## Text excerpt
+ + +

Hourly wage industries such as retail, food service, and hospitality — which comprise a majority of the U.S. workforce — have historically struggled with attracting and retaining good workers. Pandemic-fueled attrition in this sector has intensified the need to improve employee satisfaction. Companies seek efficient ways to plan and account for labor costs even as they comply with state and federal workforce regulations — all while creating a positive experience for employees, which impacts both productivity and repeat business from customers.

By implementing capabilities in artificial intelligence (AI) and machine learning (ML), organizations are solving challenging problems and automating increasingly complex recurring tasks. AI, ML and other technology-powered solutions can manage concrete workforce management (WFM) issues such as compliance, budget control and work-sharing and improve the more abstract, but no less important, issue of employee satisfaction — which in turn impacts customer satisfaction (3Sixty Insights BWSRN2142 – Concrete vs. Abstract HCM: The Power of “And,” April 2021). These technology-powered solutions, which Legion provides, can reconcile the needs of the organization and its workforce with efficiency and cohesion.

Identifying Employee Satisfaction Challenges

Industries that rely on low-cost hourly labor (e.g., food services, retail, and hospitality) need to focus on people as a driving factor to profitability. A central principle of the Service Profit Chain, a business model launched by Harvard Business School service firm experts, states that customer satisfaction starts with good staffing and satisfied employees. In the retail, food service, hospitality and similar industries where hourly frontline workers interact directly with customers in real life, the Service-Profit Chain applies today as much as it ever did. Those companies that have evolved their business models to be as flexible as possible for both customers and employees — for instance, stores that offer online retail rather than only brick-and-mortar transactions, or food delivery and rideshare services whose drivers work with the agency to choose their own assignments — have increased profits by evolving to meet human needs. From a broad perspective, these concepts align with related observations from 3Sixty Insights (3Sixty Insights BWSRN2211 – “Choose Your Own Adventure: Returning to the Workplace, Protecting the Employee Experience,” January 2022).

+ + +

## Material shown
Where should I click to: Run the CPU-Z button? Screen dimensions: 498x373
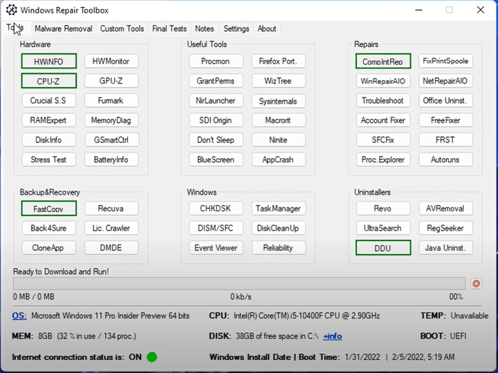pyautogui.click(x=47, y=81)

+ + +

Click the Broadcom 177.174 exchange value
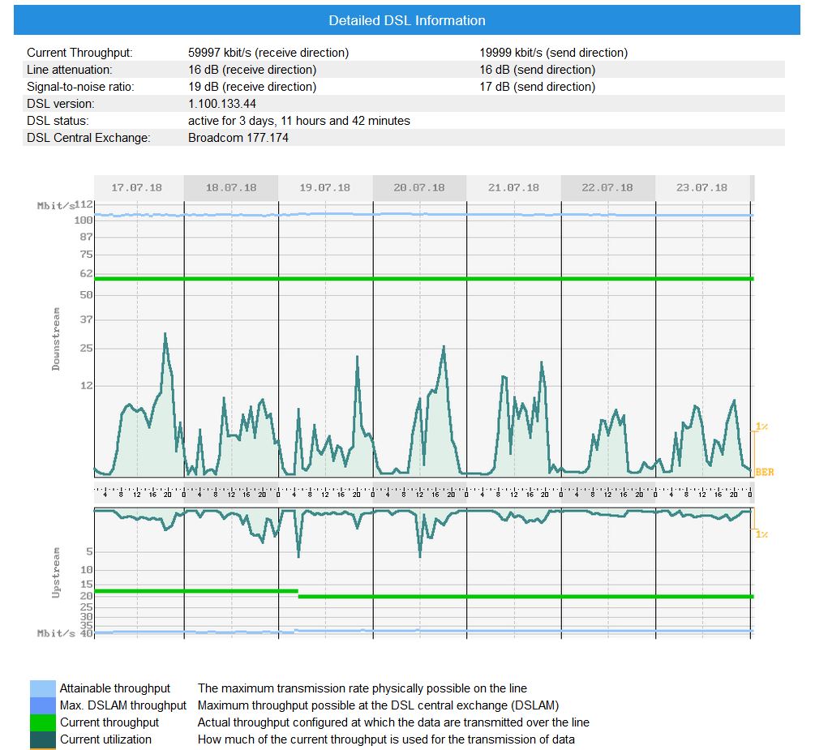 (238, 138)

+ + +

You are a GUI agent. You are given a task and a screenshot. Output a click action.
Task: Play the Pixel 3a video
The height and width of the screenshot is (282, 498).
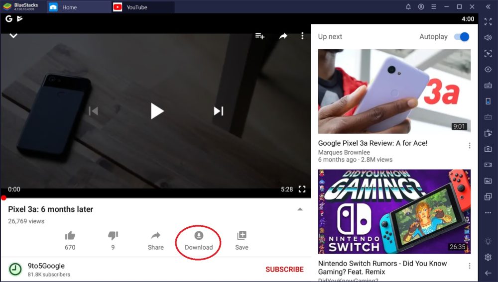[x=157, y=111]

+ + +

## Your tasks
(1) Answer these questions using the text on employee satisfaction in hourly wage industries:
(a) Which three industries does it name as making up a majority of the U.S. workforce?
(b) According to the Service Profit Chain, where does customer satisfaction start?
(c) Who launched the Service Profit Chain?
(2) Resume the text on employee satisfaction in hourly wage industries, picking up right after its last sentence.
The lines have no connection to the text on employee satisfaction in hourly wage industries.

## Task responses
(1)
(a) Retail, food service, and hospitality.
(b) With good staffing and satisfied employees.
(c) Harvard Business School service firm experts.

(2)
When the pandemic-precipitated “Great Resignation” saw 60 million Americans leave their jobs, many of them hourly, Legion set out to identify what causes might be at play. The company conducted a retail and service industry survey in May 2021 that received 500 responses from hourly workers and another 500 from managers of hourly workers. The survey revealed two overlapping WFM issues among these stakeholders: scheduling and communication. A lack of schedule empowerment, meaning having some degree of control over one’s schedule, and poor communication are the two most common reasons an employee would quit their job, other than pay. At the same time, managers said the two most important things their employers could do to improve their lives would be to reduce administrative burdens such as scheduling and providing them with tools to make it easier to communicate with their teams.